(Stored records)
Start of Block

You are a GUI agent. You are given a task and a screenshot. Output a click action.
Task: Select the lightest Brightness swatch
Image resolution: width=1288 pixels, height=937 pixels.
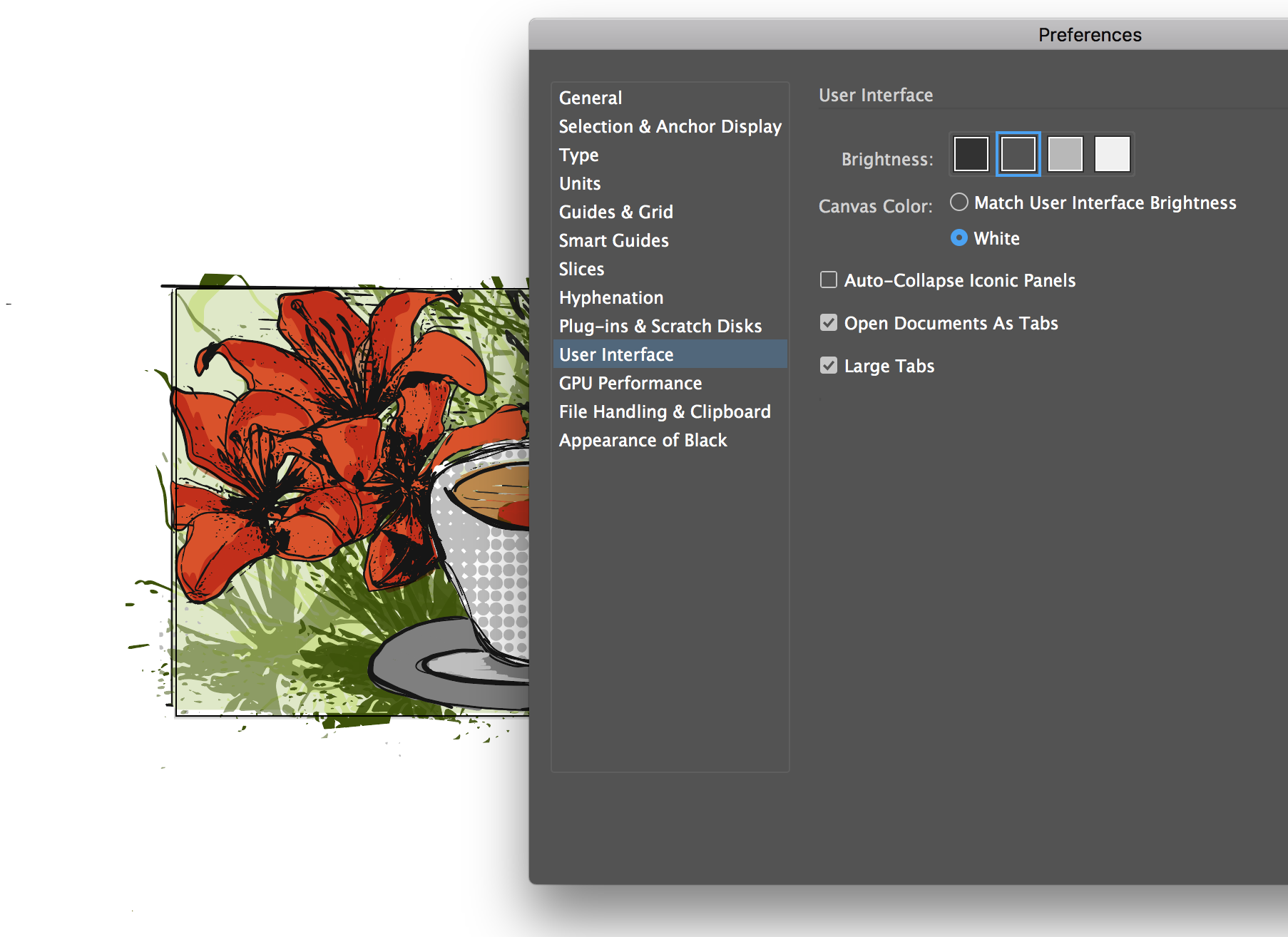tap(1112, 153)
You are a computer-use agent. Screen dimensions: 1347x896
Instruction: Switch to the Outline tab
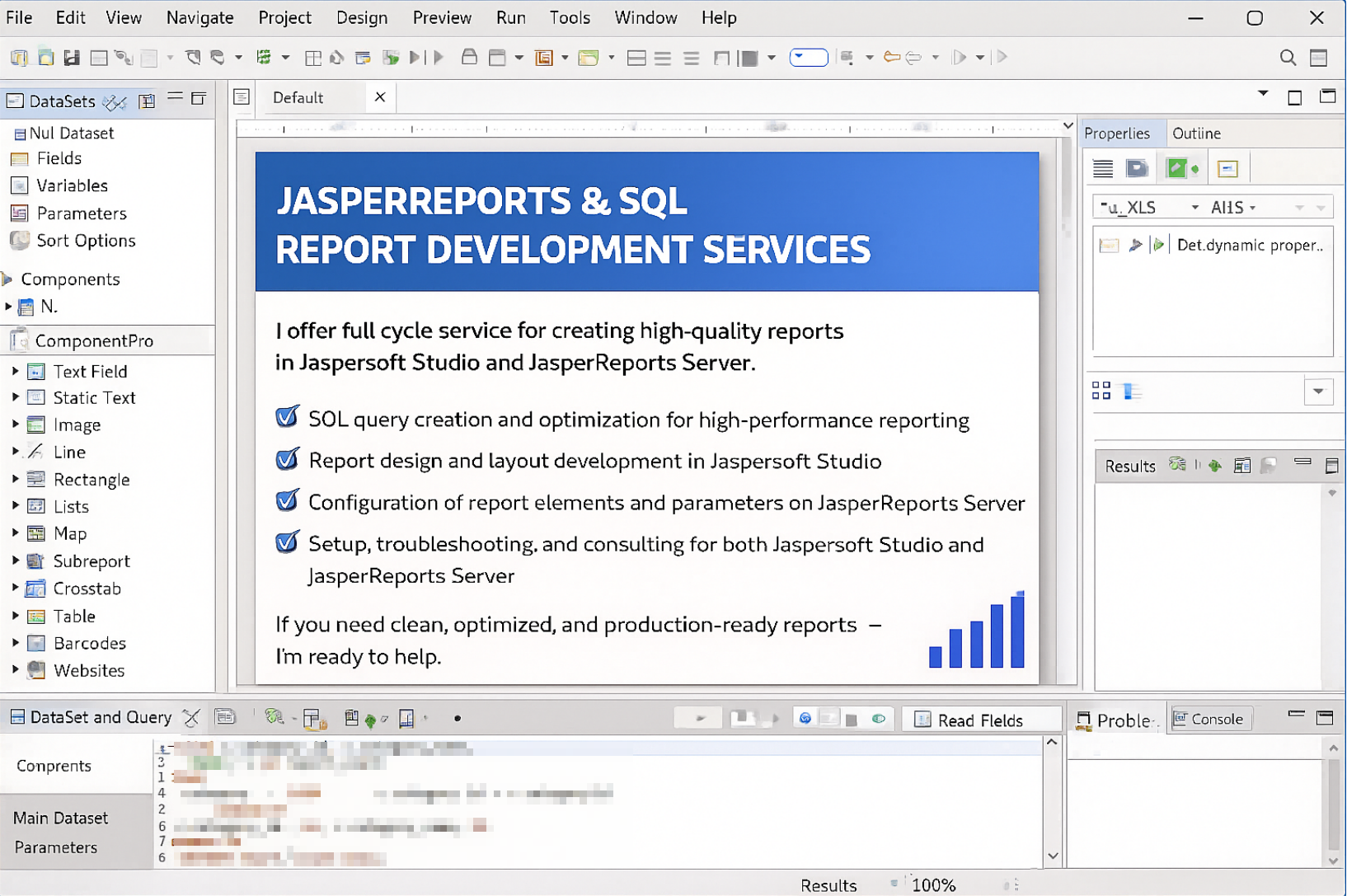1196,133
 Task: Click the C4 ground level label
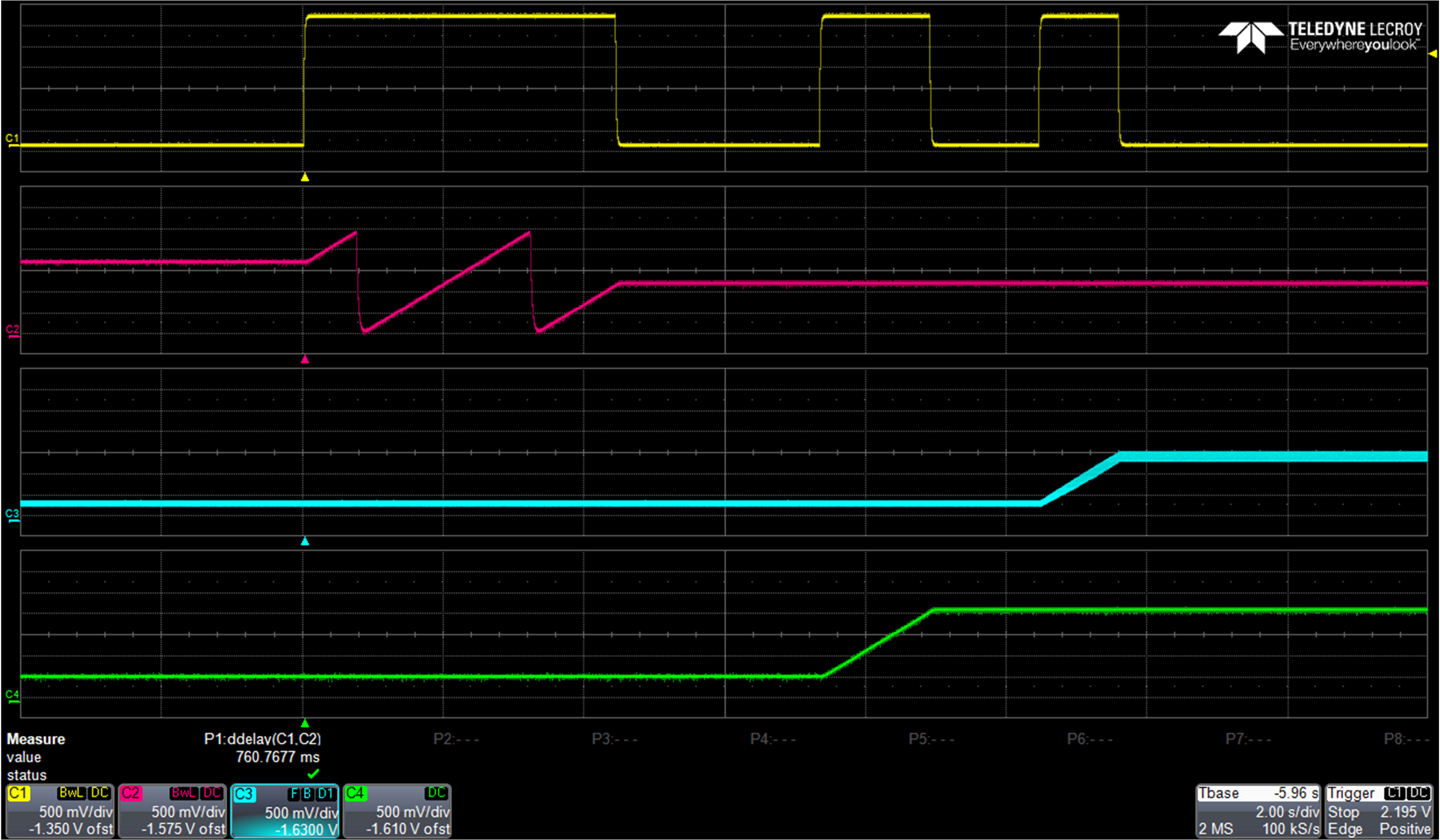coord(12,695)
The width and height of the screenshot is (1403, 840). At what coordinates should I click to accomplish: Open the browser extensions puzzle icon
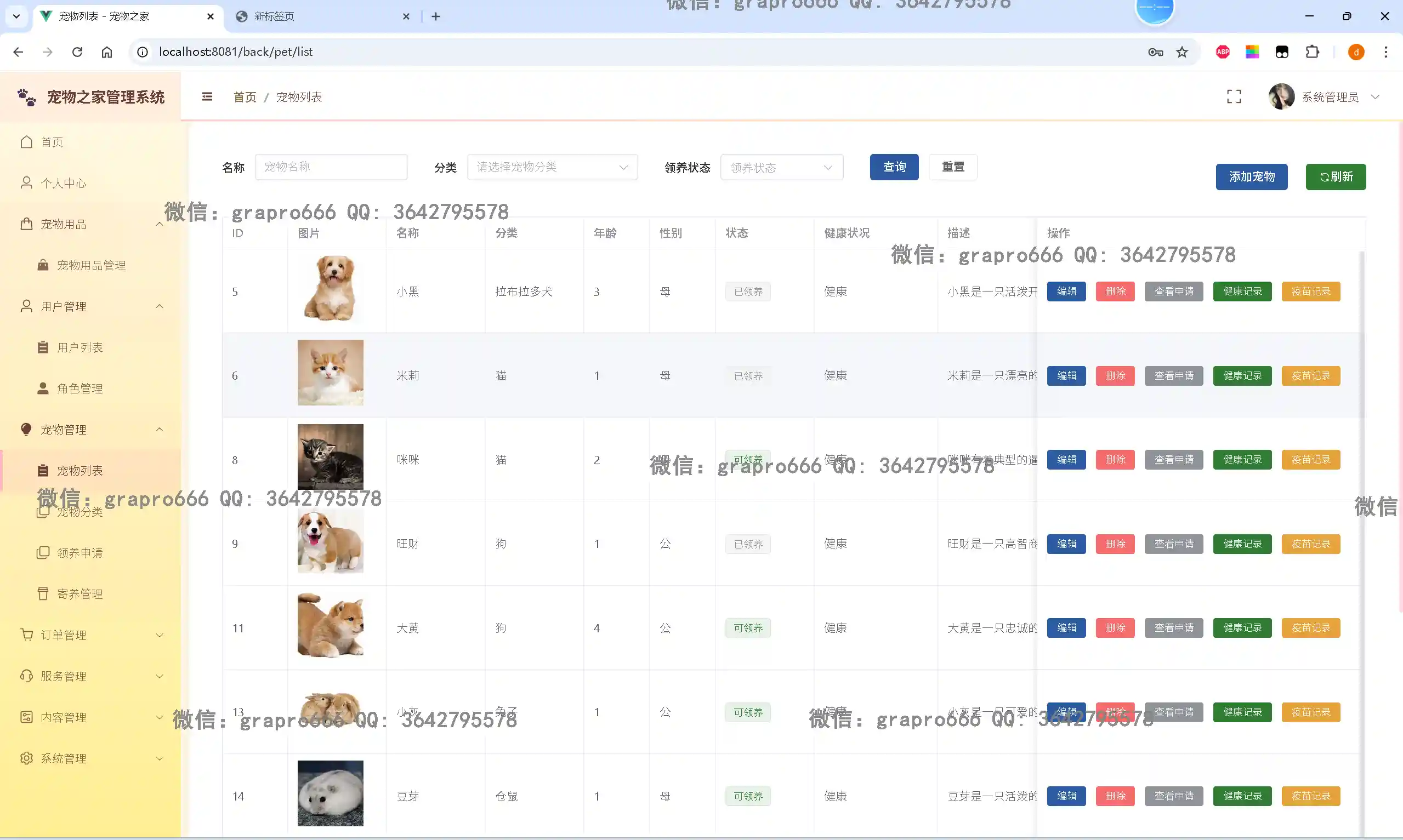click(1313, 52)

End of Block

Exercise aim -
Return exactly, with no pictures, each line from the one that contains "Instruction: Switch to the Outline tab" through the end of the entries above, both ends included.

Answer -
Instruction: Switch to the Outline tab
1196,133
 Task: Click the C4 ground level label
coord(12,695)
The width and height of the screenshot is (1403, 840). At what coordinates should I click to accomplish: Open the browser extensions puzzle icon
click(1313, 52)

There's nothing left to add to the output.